> _DIRECTION_
Print the material below line for line, changing nothing.
-- begin DATA PROVIDED --
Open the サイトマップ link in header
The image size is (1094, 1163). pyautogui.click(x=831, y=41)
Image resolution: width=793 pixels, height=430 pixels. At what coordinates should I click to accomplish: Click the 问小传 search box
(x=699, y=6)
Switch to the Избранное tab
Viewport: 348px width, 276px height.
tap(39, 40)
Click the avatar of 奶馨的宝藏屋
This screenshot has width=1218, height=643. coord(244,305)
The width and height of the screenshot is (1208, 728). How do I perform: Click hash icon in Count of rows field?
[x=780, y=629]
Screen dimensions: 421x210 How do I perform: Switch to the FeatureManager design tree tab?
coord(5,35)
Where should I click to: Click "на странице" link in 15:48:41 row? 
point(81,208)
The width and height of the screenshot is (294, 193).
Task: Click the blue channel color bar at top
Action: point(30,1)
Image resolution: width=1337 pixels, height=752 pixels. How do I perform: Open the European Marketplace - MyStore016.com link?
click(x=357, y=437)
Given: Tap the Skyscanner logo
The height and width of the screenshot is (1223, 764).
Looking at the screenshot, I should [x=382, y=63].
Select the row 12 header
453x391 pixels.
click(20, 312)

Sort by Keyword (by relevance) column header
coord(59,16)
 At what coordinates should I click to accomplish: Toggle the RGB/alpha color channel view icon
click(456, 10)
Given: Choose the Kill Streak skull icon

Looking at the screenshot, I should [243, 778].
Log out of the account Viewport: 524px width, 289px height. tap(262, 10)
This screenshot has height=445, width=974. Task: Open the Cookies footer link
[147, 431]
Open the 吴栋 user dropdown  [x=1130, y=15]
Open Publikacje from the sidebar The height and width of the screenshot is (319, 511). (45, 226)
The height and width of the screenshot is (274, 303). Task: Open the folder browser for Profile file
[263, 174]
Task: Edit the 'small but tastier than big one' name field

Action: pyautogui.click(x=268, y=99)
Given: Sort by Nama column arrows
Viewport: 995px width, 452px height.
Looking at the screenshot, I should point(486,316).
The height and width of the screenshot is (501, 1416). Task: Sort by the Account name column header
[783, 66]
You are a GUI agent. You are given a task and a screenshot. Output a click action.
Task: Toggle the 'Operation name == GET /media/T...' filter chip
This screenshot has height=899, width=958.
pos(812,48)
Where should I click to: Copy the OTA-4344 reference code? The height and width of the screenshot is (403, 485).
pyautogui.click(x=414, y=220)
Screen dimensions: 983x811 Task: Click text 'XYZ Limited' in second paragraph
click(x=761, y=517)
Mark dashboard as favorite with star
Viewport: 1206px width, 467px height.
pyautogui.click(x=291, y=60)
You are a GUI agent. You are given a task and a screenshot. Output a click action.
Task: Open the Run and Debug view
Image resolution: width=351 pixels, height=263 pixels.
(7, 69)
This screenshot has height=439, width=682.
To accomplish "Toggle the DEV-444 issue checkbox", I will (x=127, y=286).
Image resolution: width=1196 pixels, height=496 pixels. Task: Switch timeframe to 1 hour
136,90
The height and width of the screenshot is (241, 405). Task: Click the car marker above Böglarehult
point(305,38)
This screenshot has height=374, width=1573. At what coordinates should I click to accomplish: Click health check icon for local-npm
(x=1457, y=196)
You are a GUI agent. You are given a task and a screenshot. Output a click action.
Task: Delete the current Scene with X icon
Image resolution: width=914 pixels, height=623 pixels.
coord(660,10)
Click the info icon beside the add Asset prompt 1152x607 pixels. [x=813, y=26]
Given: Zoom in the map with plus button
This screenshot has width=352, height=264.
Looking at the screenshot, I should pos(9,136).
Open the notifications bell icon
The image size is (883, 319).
-- end DATA PROVIDED --
> _RESULT OF THE TASK_
Open the サイトマップ link in header
The image size is (1094, 1163). pyautogui.click(x=831, y=41)
Image resolution: width=793 pixels, height=430 pixels. At what coordinates should I click to accomplish: Click the 问小传 search box
(x=699, y=6)
Switch to the Избранное tab
Viewport: 348px width, 276px height.
tap(39, 40)
Click the avatar of 奶馨的宝藏屋
This screenshot has width=1218, height=643. coord(244,305)
The width and height of the screenshot is (1208, 728). How do I perform: Click hash icon in Count of rows field?
[x=780, y=629]
Screen dimensions: 421x210 How do I perform: Switch to the FeatureManager design tree tab?
coord(5,35)
Where should I click to: Click "на странице" link in 15:48:41 row? 
point(81,208)
The width and height of the screenshot is (294, 193).
Task: Click the blue channel color bar at top
Action: point(30,1)
Image resolution: width=1337 pixels, height=752 pixels. How do I perform: Open the European Marketplace - MyStore016.com link?
click(x=357, y=437)
Given: Tap the Skyscanner logo
The height and width of the screenshot is (1223, 764).
Looking at the screenshot, I should [x=382, y=63].
Select the row 12 header
453x391 pixels.
click(20, 312)

Sort by Keyword (by relevance) column header
coord(59,16)
 At what coordinates should I click to accomplish: Toggle the RGB/alpha color channel view icon
click(456, 10)
Given: Choose the Kill Streak skull icon

Looking at the screenshot, I should [243, 778].
Log out of the account Viewport: 524px width, 289px height. tap(262, 10)
This screenshot has height=445, width=974. Task: Open the Cookies footer link
[147, 431]
Open the 吴栋 user dropdown  [x=1130, y=15]
Open Publikacje from the sidebar The height and width of the screenshot is (319, 511). (45, 226)
The height and width of the screenshot is (274, 303). Task: Open the folder browser for Profile file
[263, 174]
Task: Edit the 'small but tastier than big one' name field

Action: pyautogui.click(x=268, y=99)
Given: Sort by Nama column arrows
Viewport: 995px width, 452px height.
Looking at the screenshot, I should point(486,316).
The height and width of the screenshot is (501, 1416). Task: Sort by the Account name column header
[783, 66]
You are a GUI agent. You are given a task and a screenshot. Output a click action.
Task: Toggle the 'Operation name == GET /media/T...' filter chip
This screenshot has height=899, width=958.
pos(812,48)
Where should I click to: Copy the OTA-4344 reference code? The height and width of the screenshot is (403, 485).
pyautogui.click(x=414, y=220)
Screen dimensions: 983x811 Task: Click text 'XYZ Limited' in second paragraph
click(x=761, y=517)
Mark dashboard as favorite with star
Viewport: 1206px width, 467px height.
pyautogui.click(x=291, y=60)
You are a GUI agent. You are given a task and a screenshot. Output a click action.
Task: Open the Run and Debug view
Image resolution: width=351 pixels, height=263 pixels.
(7, 69)
This screenshot has height=439, width=682.
To accomplish "Toggle the DEV-444 issue checkbox", I will (x=127, y=286).
Image resolution: width=1196 pixels, height=496 pixels. Task: Switch timeframe to 1 hour
136,90
The height and width of the screenshot is (241, 405). Task: Click the car marker above Böglarehult
point(305,38)
This screenshot has height=374, width=1573. At what coordinates should I click to accomplish: Click health check icon for local-npm
(x=1457, y=196)
You are a GUI agent. You are given a task and a screenshot. Output a click action.
Task: Delete the current Scene with X icon
Image resolution: width=914 pixels, height=623 pixels.
coord(660,10)
Click the info icon beside the add Asset prompt 1152x607 pixels. [x=813, y=26]
Given: Zoom in the map with plus button
This screenshot has width=352, height=264.
Looking at the screenshot, I should pos(9,136).
Open the notifications bell icon
The image size is (883, 319).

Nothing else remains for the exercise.